May 2004 Technical Note
Larry Rogers

In this 2004 report, Larry Rogers describes enterprise networks in a way that helps system administrators see how technology supports the enterprise's mission.

Publisher:

Software Engineering Institute

CMU/SEI Report Number

CMU/SEI-2004-TN-004

Abstract

Enterprises strive for success in fulfilling their mission to their customers. Information and its management are key components of their ability to succeed. Computer systems and network infrastructure components—the technologies that process this information—are playing an increasingly larger role in support of an enterprise's ability to fulfill its customers' needs. Their role has grown to a point where the slightest disruption—break-ins or even attempted break-ins can adversely affect the enterprise's ability to manage information and therefore deliver products and services to its customers.

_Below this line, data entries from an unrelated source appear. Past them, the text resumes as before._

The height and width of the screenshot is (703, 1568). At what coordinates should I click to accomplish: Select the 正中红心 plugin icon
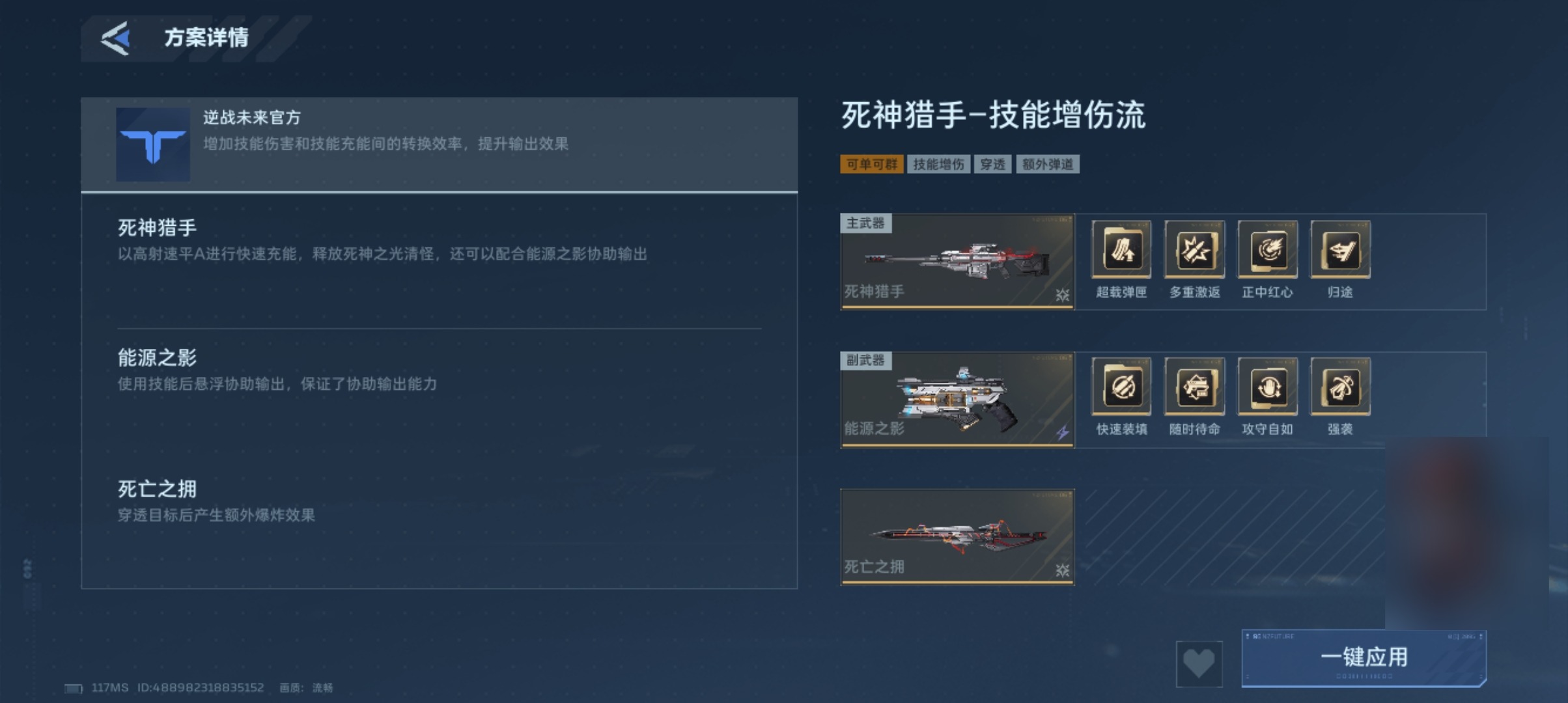click(1267, 249)
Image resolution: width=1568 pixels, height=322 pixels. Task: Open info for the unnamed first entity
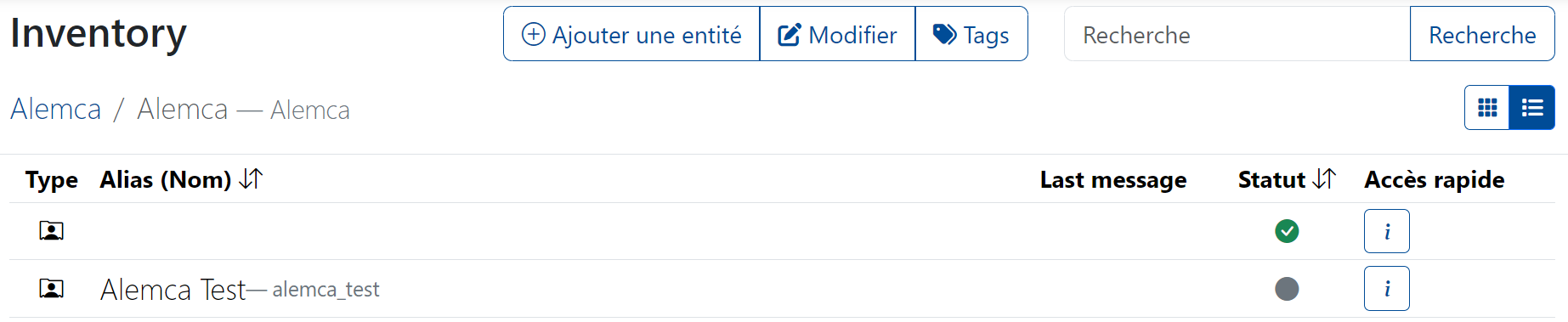1387,231
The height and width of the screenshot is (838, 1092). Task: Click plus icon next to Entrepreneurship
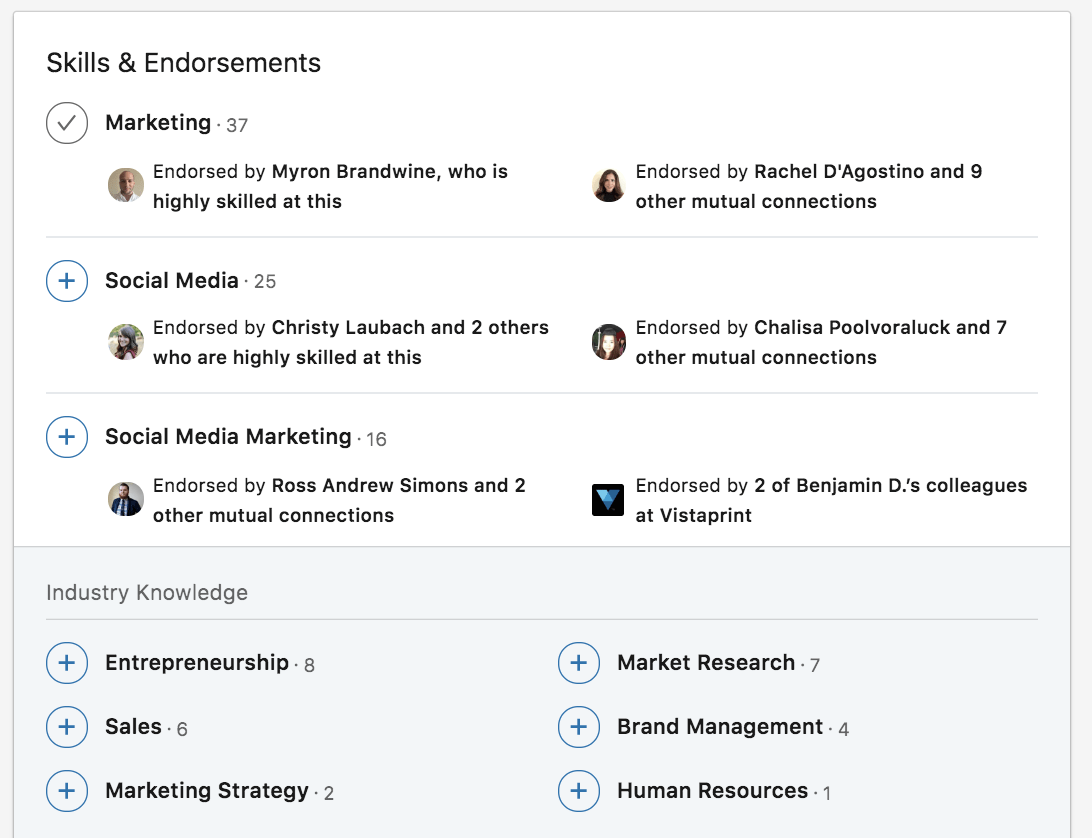click(x=67, y=663)
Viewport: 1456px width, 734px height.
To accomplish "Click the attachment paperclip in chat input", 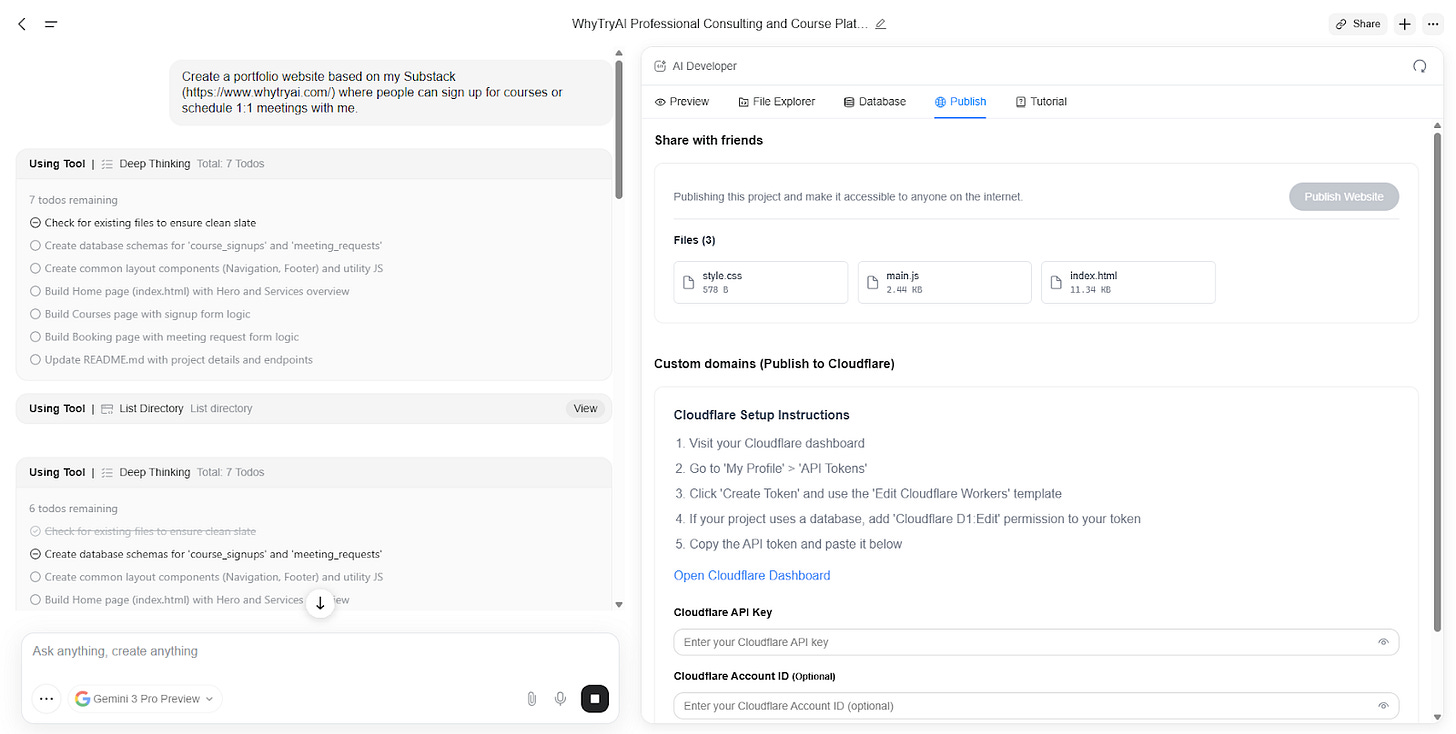I will [x=531, y=698].
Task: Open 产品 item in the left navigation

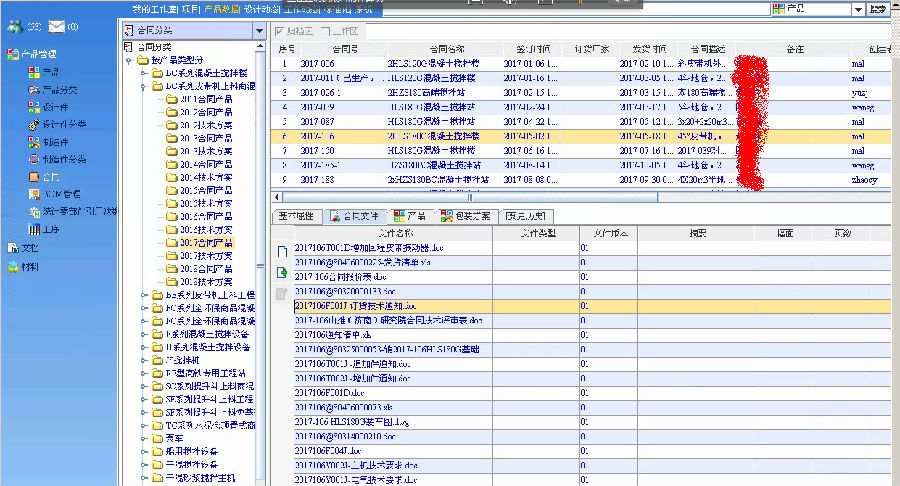Action: coord(50,72)
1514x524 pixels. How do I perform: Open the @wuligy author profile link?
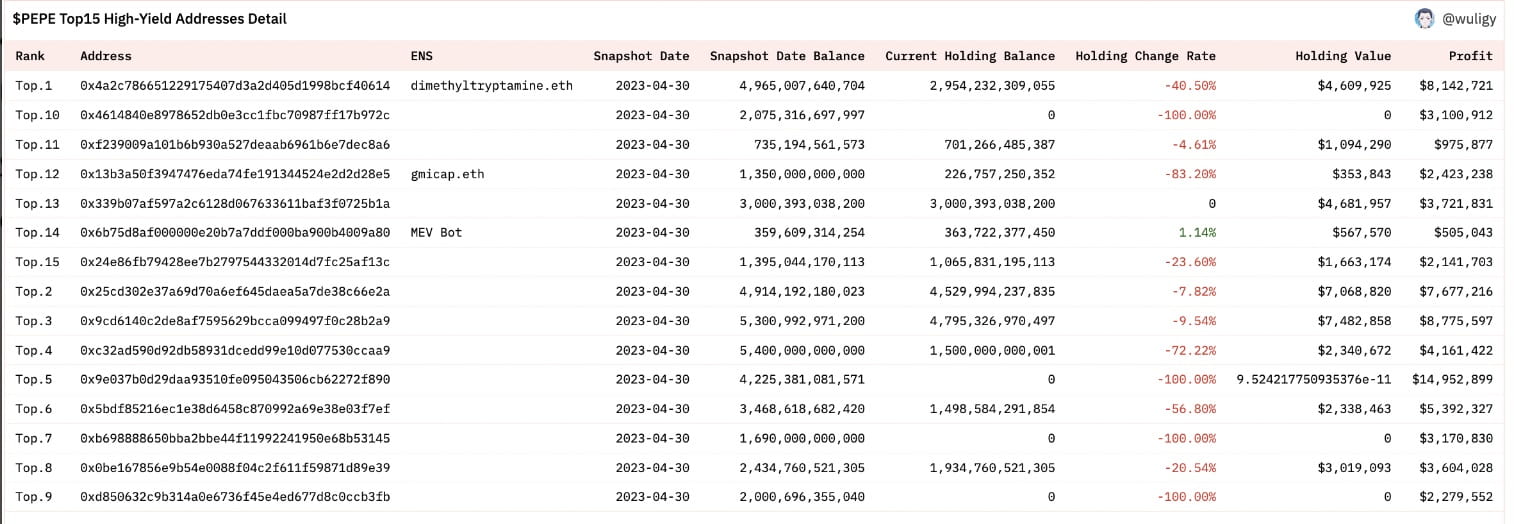[1469, 19]
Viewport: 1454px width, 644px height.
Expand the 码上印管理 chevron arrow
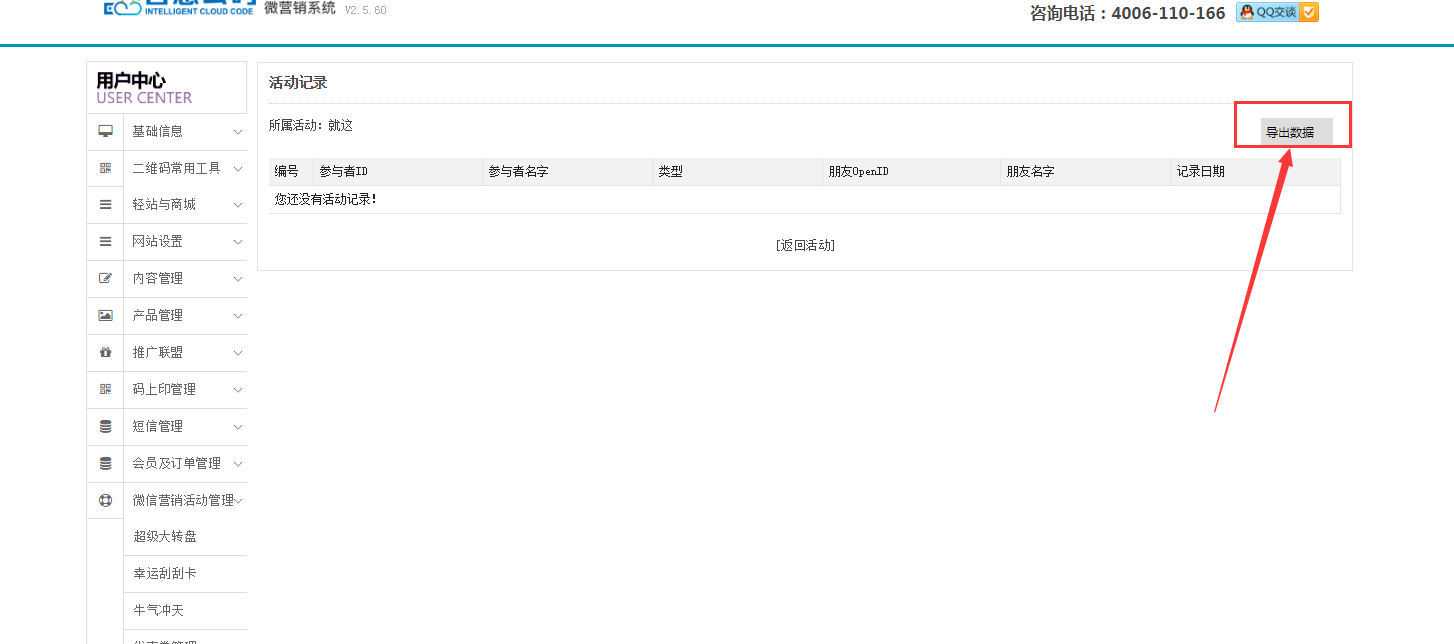[238, 390]
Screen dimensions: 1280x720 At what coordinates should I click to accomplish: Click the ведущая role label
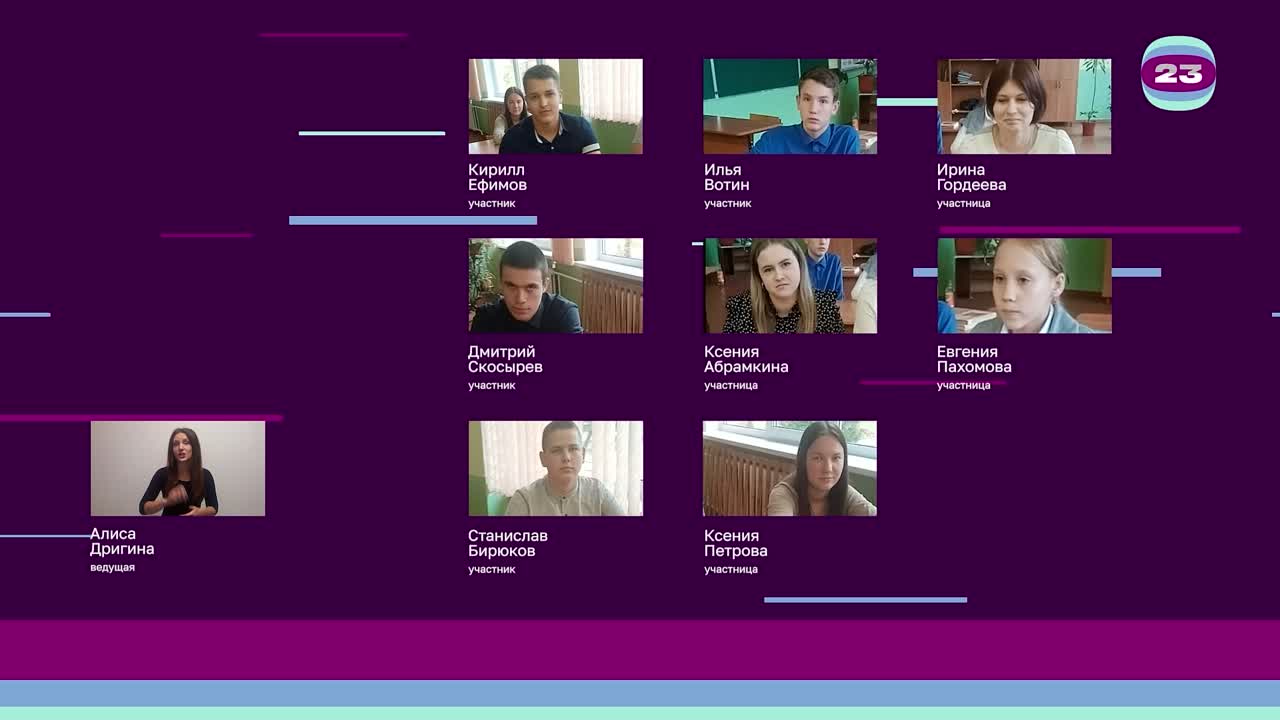tap(112, 568)
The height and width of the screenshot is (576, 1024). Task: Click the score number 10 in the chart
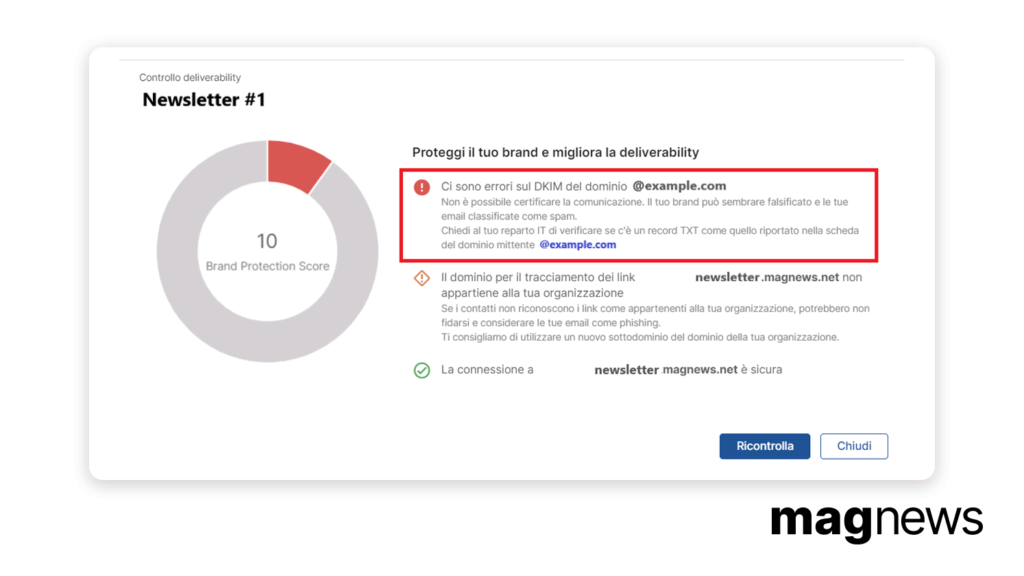(267, 241)
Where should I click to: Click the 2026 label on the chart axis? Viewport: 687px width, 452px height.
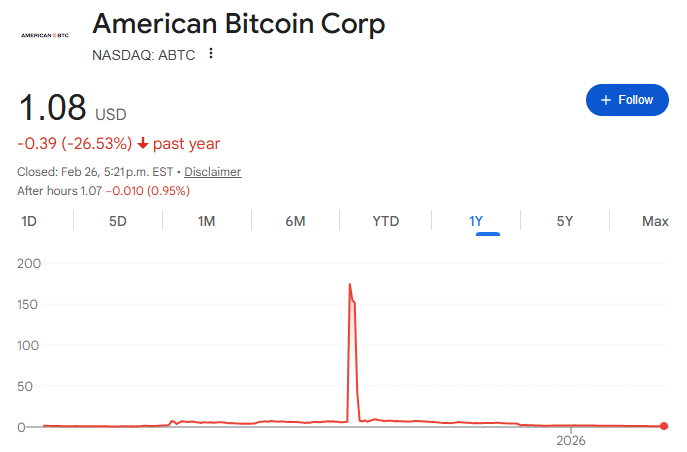570,440
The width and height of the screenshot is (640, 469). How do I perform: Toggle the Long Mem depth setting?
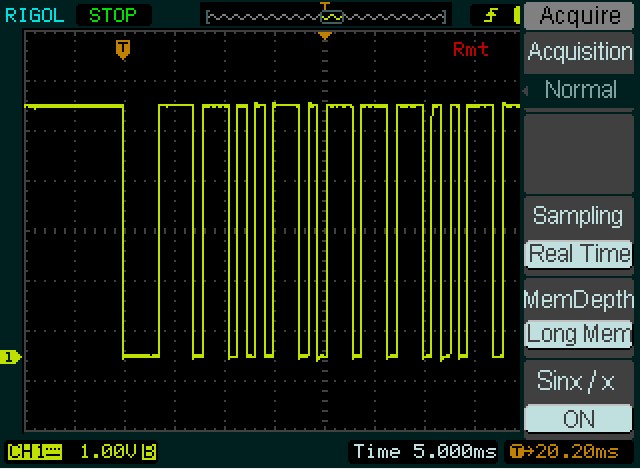coord(579,334)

Although system administrators often need to focus on the details of computer systems and network infrastructure components to keep them operating smoothly, they must also be able to see the role that these technologies play in support of the enterprise's mission. This technical note describes Survivable Functional Units, a way to think about these enterprise networks.

Although Survivable Functional Units have always been a part of networks, they now have a name and a more rigorous definition, and they can be linked to the mission of the enterprise in a more straightforward manner. The intended audience for this technical note is system administrators and their immediate managers, though the concepts have wider applicability.